## [Work instructions]
Substitute "diskette" for "floppy disk" in the material, starting at the line that contains "Where should I click to: Click the green" and ending at the line that contains "pos(1376,46)". Reproduce only those lines, leaving everything else unchanged.

## [Recorded data]
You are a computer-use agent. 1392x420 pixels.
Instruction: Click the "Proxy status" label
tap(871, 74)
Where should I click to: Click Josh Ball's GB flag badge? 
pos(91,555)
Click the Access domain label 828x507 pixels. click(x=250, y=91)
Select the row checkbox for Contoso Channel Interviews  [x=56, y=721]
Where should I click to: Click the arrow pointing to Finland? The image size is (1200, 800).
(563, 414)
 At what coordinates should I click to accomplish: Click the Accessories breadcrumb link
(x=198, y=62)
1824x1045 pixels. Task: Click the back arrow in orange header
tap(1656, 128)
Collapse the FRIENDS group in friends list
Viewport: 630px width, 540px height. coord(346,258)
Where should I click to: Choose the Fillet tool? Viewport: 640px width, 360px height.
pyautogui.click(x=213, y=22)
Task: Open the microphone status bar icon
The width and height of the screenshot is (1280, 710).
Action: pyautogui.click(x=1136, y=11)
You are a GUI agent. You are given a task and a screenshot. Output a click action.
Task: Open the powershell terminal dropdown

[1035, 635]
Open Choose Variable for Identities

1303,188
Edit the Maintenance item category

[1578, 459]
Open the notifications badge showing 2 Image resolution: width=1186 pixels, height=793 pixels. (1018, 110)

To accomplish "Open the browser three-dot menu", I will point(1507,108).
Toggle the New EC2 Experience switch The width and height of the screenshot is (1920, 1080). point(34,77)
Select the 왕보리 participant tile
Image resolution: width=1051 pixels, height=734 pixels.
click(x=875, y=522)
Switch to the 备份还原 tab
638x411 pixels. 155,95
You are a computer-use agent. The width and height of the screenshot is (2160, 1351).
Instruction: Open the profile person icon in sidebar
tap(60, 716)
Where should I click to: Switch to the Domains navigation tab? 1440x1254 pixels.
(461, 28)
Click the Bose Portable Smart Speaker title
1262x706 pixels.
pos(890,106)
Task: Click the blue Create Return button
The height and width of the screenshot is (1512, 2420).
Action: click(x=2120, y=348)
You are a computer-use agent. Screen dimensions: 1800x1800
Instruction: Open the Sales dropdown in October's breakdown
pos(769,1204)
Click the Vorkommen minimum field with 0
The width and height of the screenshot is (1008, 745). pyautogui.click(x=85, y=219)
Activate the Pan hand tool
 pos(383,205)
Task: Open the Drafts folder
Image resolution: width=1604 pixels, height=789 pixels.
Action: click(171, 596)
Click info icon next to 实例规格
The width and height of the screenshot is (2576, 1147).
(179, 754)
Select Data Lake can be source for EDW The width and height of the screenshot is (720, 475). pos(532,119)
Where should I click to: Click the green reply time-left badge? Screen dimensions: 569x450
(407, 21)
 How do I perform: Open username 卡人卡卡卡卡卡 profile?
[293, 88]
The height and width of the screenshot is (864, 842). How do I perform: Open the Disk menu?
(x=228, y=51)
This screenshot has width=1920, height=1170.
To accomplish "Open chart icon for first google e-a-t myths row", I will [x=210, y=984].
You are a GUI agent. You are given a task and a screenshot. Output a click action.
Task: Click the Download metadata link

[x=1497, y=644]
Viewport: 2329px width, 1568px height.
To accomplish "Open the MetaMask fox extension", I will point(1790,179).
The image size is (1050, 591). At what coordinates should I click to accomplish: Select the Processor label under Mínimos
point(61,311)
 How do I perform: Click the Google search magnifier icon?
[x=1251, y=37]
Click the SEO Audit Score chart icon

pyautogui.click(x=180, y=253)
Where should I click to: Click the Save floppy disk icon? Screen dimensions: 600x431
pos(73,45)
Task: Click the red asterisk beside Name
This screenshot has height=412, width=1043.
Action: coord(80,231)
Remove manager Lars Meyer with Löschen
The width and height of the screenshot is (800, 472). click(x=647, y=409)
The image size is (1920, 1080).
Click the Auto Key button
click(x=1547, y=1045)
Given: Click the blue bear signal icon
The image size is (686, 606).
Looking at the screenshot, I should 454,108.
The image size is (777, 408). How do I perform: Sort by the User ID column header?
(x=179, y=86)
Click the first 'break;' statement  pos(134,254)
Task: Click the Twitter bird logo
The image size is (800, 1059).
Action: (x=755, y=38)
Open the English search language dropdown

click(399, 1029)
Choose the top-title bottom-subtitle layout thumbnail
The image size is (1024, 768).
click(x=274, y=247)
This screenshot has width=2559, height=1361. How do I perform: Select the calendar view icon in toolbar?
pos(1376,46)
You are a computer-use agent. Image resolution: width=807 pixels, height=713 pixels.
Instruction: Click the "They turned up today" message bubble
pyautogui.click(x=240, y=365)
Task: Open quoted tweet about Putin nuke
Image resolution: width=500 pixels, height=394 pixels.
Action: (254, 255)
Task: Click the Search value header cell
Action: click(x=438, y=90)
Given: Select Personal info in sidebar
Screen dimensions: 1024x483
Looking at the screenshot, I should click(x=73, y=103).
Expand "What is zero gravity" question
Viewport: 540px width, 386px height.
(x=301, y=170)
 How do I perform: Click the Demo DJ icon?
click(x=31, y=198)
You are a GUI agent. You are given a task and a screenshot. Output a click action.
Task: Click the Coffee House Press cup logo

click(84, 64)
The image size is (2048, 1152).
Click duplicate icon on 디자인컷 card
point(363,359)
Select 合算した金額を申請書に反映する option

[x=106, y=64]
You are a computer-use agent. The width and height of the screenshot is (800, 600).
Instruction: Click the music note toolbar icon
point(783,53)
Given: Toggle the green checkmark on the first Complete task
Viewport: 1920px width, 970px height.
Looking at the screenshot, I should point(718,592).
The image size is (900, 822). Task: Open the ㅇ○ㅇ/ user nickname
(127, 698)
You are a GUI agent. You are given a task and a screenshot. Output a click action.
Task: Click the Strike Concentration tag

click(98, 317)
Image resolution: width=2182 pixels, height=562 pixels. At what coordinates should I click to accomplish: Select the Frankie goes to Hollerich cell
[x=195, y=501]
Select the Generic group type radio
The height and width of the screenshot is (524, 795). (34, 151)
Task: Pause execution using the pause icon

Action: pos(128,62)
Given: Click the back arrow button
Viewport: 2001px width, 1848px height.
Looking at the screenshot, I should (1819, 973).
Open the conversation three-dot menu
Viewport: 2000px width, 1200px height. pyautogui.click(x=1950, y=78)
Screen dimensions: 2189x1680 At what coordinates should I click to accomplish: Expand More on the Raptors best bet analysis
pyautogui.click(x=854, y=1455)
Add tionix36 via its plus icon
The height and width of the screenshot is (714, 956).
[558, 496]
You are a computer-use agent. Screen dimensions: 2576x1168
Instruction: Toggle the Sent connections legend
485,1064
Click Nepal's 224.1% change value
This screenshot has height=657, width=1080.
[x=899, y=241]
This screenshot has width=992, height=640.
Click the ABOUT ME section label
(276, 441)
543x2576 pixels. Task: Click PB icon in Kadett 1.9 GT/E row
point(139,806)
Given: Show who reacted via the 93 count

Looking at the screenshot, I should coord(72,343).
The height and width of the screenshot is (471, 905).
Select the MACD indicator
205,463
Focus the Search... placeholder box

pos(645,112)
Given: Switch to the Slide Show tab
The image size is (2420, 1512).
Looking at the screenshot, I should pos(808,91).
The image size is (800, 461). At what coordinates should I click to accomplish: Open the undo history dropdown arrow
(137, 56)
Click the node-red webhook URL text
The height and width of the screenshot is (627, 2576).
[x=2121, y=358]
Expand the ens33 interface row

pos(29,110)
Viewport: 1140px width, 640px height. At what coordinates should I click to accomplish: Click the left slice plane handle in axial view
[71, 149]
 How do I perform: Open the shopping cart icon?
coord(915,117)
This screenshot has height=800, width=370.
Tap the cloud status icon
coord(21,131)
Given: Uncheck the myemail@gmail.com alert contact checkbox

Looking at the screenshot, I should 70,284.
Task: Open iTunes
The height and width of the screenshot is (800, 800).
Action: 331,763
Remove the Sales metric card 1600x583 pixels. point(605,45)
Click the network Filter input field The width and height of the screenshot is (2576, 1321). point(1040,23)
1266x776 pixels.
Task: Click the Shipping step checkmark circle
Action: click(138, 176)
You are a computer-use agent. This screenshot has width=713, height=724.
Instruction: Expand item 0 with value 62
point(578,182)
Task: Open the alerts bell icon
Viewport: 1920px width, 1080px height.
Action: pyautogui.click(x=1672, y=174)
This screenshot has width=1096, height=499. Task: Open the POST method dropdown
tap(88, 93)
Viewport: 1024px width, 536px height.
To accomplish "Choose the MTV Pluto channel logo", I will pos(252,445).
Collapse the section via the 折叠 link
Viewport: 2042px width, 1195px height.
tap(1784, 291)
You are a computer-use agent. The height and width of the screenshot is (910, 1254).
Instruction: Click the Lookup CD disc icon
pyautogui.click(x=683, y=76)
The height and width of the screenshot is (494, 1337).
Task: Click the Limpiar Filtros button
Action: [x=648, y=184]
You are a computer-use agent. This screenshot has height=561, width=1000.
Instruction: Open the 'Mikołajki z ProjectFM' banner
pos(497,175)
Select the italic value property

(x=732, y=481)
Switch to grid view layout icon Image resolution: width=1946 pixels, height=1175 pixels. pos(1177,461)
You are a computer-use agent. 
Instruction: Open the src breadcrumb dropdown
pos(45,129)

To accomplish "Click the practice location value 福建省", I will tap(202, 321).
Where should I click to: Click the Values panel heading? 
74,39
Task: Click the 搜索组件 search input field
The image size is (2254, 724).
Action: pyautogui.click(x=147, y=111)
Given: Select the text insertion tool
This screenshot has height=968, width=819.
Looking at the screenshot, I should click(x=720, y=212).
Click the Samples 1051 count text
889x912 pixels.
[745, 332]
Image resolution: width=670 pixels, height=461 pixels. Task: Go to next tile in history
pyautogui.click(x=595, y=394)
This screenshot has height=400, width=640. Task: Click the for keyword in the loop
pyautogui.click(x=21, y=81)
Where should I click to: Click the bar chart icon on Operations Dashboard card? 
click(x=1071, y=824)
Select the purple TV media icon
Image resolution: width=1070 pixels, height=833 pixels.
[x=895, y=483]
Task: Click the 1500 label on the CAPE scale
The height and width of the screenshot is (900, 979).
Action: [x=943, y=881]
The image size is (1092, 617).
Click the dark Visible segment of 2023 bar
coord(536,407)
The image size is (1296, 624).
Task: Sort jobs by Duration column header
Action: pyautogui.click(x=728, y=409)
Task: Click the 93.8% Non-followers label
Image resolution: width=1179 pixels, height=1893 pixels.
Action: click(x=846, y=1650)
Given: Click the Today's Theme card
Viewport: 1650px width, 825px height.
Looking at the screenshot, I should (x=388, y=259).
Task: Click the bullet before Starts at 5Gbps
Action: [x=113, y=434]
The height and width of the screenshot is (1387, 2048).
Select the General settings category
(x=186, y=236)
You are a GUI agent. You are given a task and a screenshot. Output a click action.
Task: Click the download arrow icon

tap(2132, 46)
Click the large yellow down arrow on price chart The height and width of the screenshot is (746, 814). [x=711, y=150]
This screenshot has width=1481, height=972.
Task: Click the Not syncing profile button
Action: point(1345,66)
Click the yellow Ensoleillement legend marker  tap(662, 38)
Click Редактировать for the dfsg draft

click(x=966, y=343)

## [The reply]
Where should I click to: Click the green reply time-left badge? Screen dimensions: 569x450
(407, 21)
 How do I perform: Open username 卡人卡卡卡卡卡 profile?
[293, 88]
The height and width of the screenshot is (864, 842). How do I perform: Open the Disk menu?
(x=228, y=51)
This screenshot has width=1920, height=1170.
To accomplish "Open chart icon for first google e-a-t myths row", I will [x=210, y=984].
You are a GUI agent. You are given a task and a screenshot. Output a click action.
Task: Click the Download metadata link

[x=1497, y=644]
Viewport: 2329px width, 1568px height.
To accomplish "Open the MetaMask fox extension", I will point(1790,179).
The image size is (1050, 591). At what coordinates should I click to accomplish: Select the Processor label under Mínimos
point(61,311)
 How do I perform: Click the Google search magnifier icon?
[x=1251, y=37]
Click the SEO Audit Score chart icon

pyautogui.click(x=180, y=253)
Where should I click to: Click the Save diskette icon? Screen dimensions: 600x431
pos(73,45)
Task: Click the red asterisk beside Name
This screenshot has height=412, width=1043.
Action: coord(80,231)
Remove manager Lars Meyer with Löschen
The width and height of the screenshot is (800, 472). click(x=647, y=409)
The image size is (1920, 1080).
Click the Auto Key button
click(x=1547, y=1045)
Given: Click the blue bear signal icon
The image size is (686, 606).
Looking at the screenshot, I should 454,108.
The image size is (777, 408). How do I perform: Sort by the User ID column header?
(x=179, y=86)
Click the first 'break;' statement  pos(134,254)
Task: Click the Twitter bird logo
The image size is (800, 1059).
Action: (x=755, y=38)
Open the English search language dropdown

click(399, 1029)
Choose the top-title bottom-subtitle layout thumbnail
The image size is (1024, 768).
click(x=274, y=247)
This screenshot has width=2559, height=1361. How do I perform: Select the calendar view icon in toolbar?
pos(1376,46)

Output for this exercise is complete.